### YOUR INSTRUCTIONS:
All lines below between the line with "Instruction: Open the Columns tab" and the line with "Sara's avatar next", including both, must be copied exactly, and the pictures must be omitted.

[Stored records]
○ ○ ○ ○ ○ ○ ○

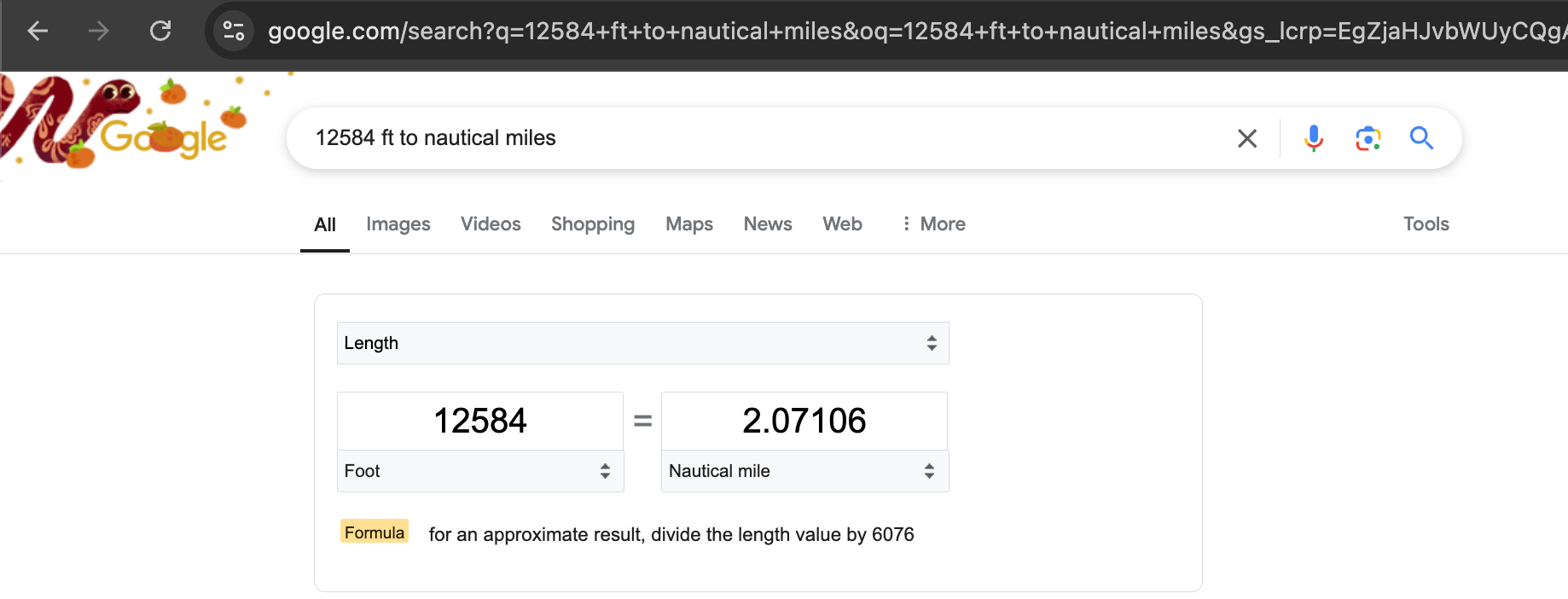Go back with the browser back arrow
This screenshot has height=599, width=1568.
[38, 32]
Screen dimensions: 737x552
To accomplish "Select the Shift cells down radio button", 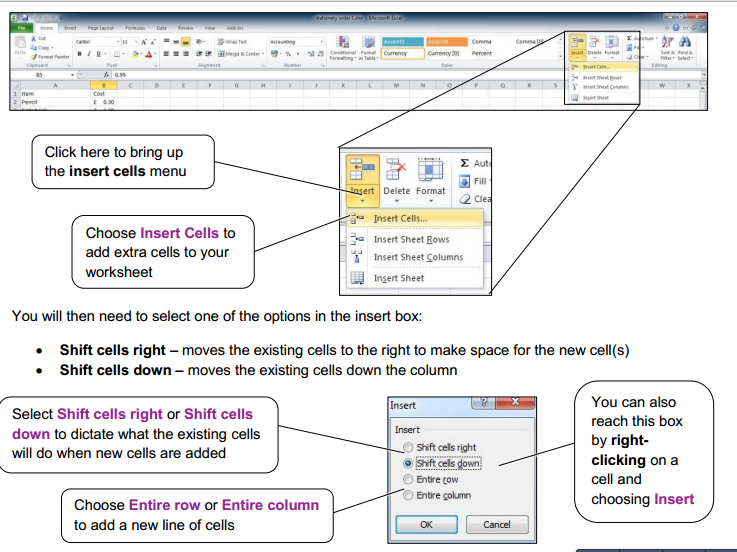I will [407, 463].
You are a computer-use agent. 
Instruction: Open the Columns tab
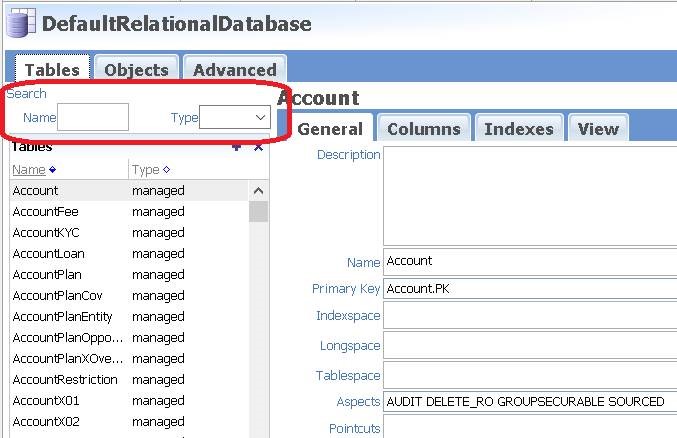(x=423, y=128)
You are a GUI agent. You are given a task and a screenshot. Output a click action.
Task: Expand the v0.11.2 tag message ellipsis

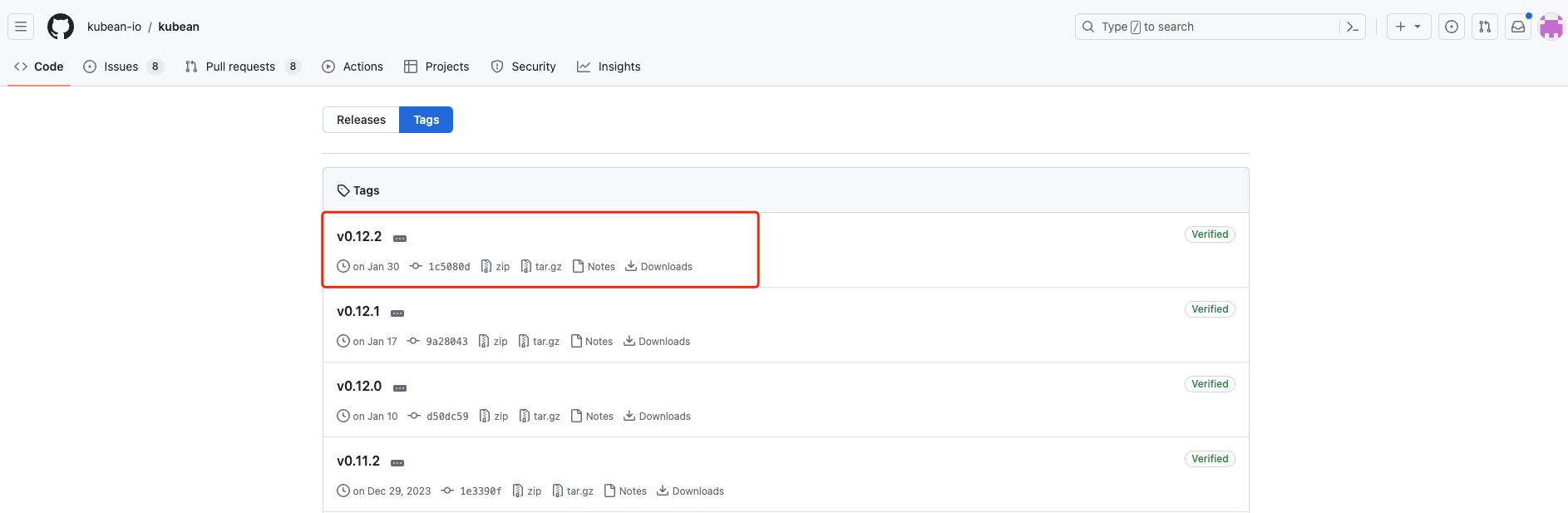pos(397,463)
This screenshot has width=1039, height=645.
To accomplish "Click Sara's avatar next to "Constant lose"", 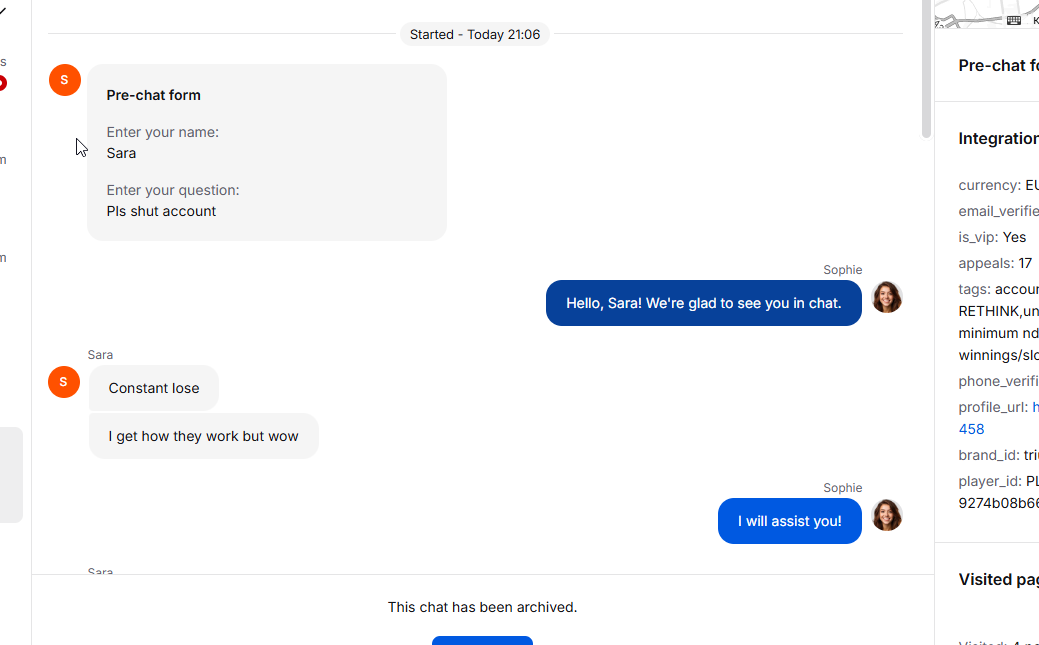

○ ○ ○ ○ ○ ○ ○

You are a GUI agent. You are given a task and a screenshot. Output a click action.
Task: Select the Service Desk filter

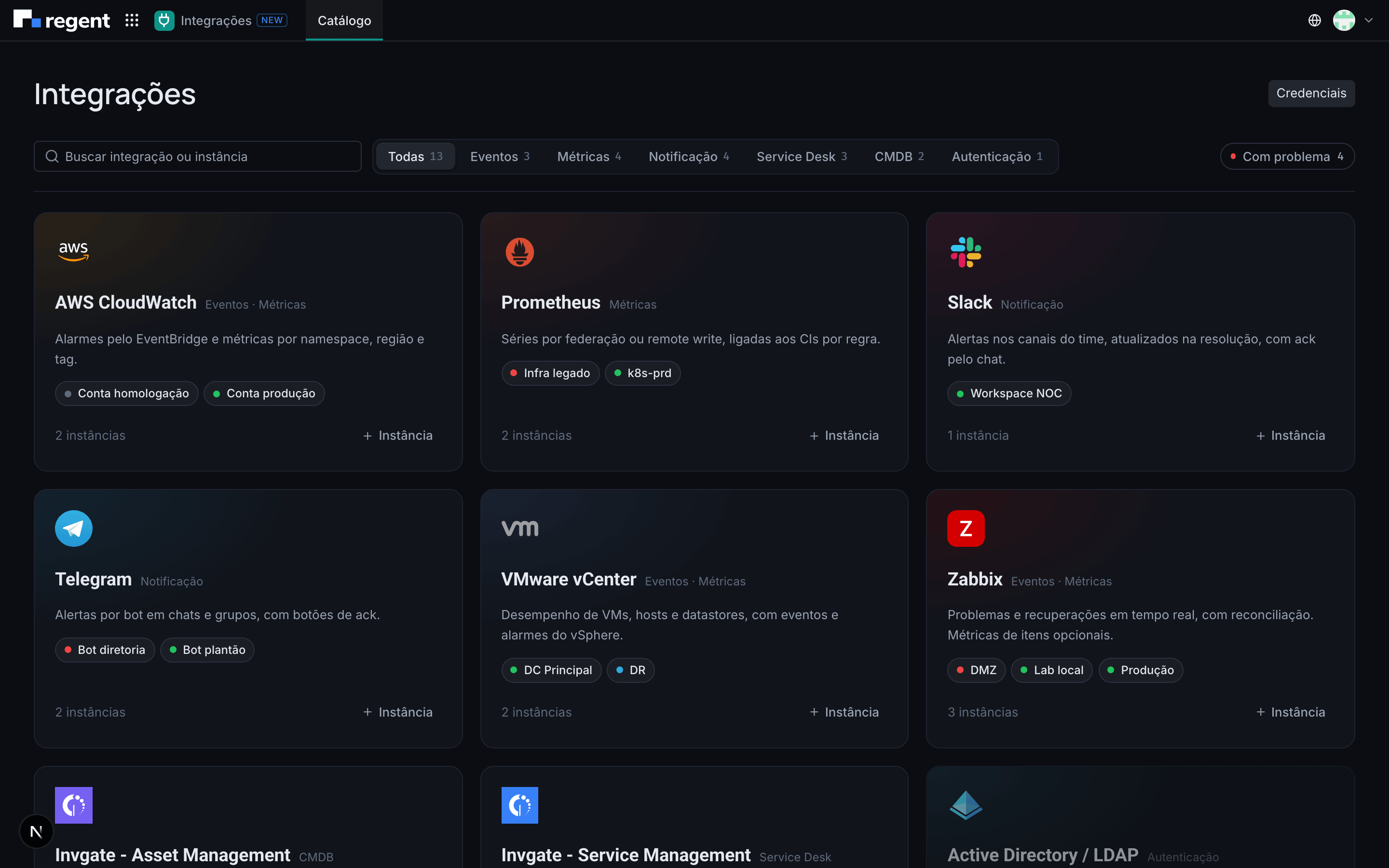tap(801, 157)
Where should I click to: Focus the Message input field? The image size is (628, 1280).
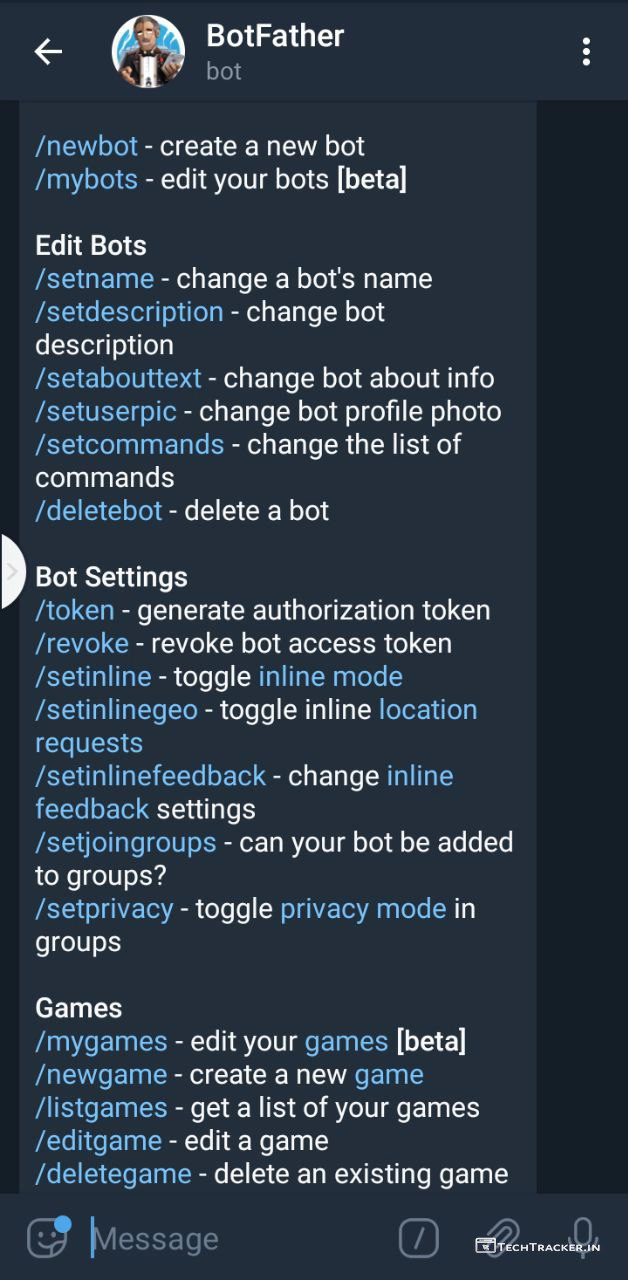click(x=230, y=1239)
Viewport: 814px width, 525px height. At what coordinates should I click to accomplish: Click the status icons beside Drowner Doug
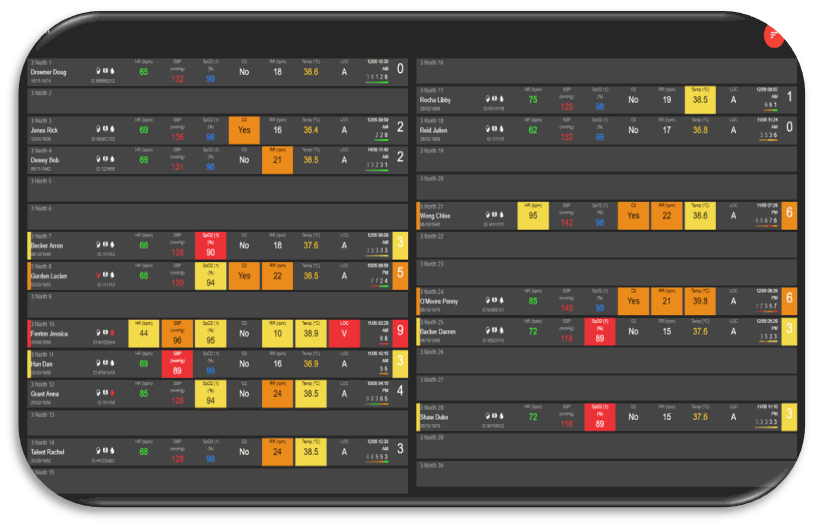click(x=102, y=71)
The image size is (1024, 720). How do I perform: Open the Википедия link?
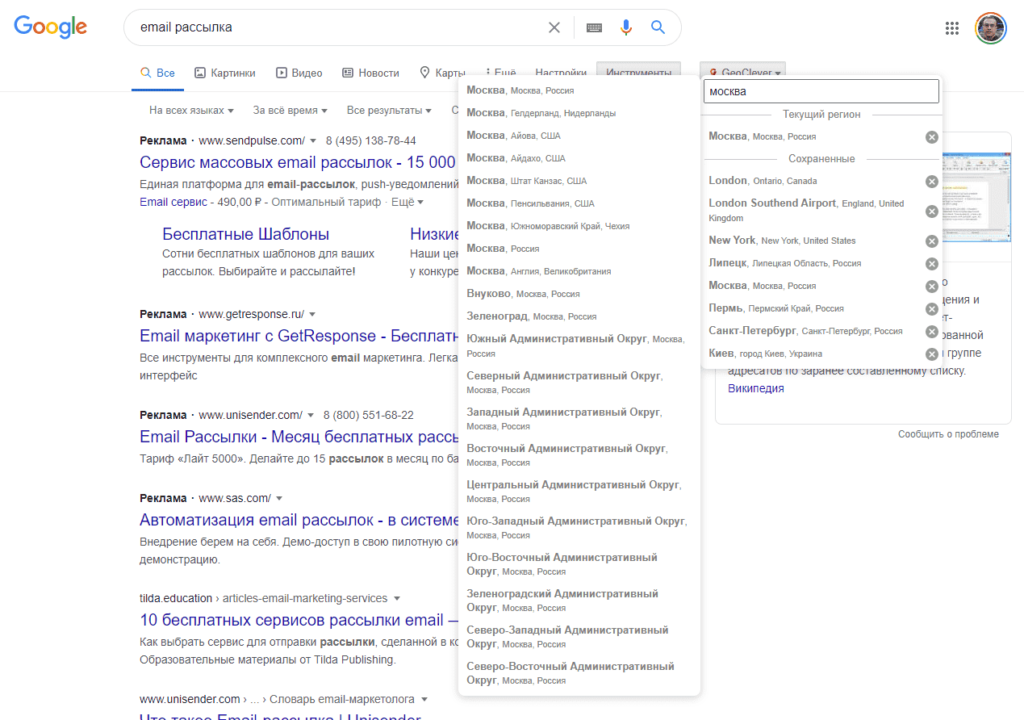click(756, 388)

○ ○ ○ ○ ○ ○ ○

### THE ANSWER:
Instruction: Open the Columns tab
(x=423, y=128)
You are a GUI agent. You are given a task and a screenshot. Output a click action.
Task: Expand the v0.11.2 tag message ellipsis

pos(397,463)
This screenshot has width=1039, height=645.
To accomplish "Click Sara's avatar next to "Constant lose"", 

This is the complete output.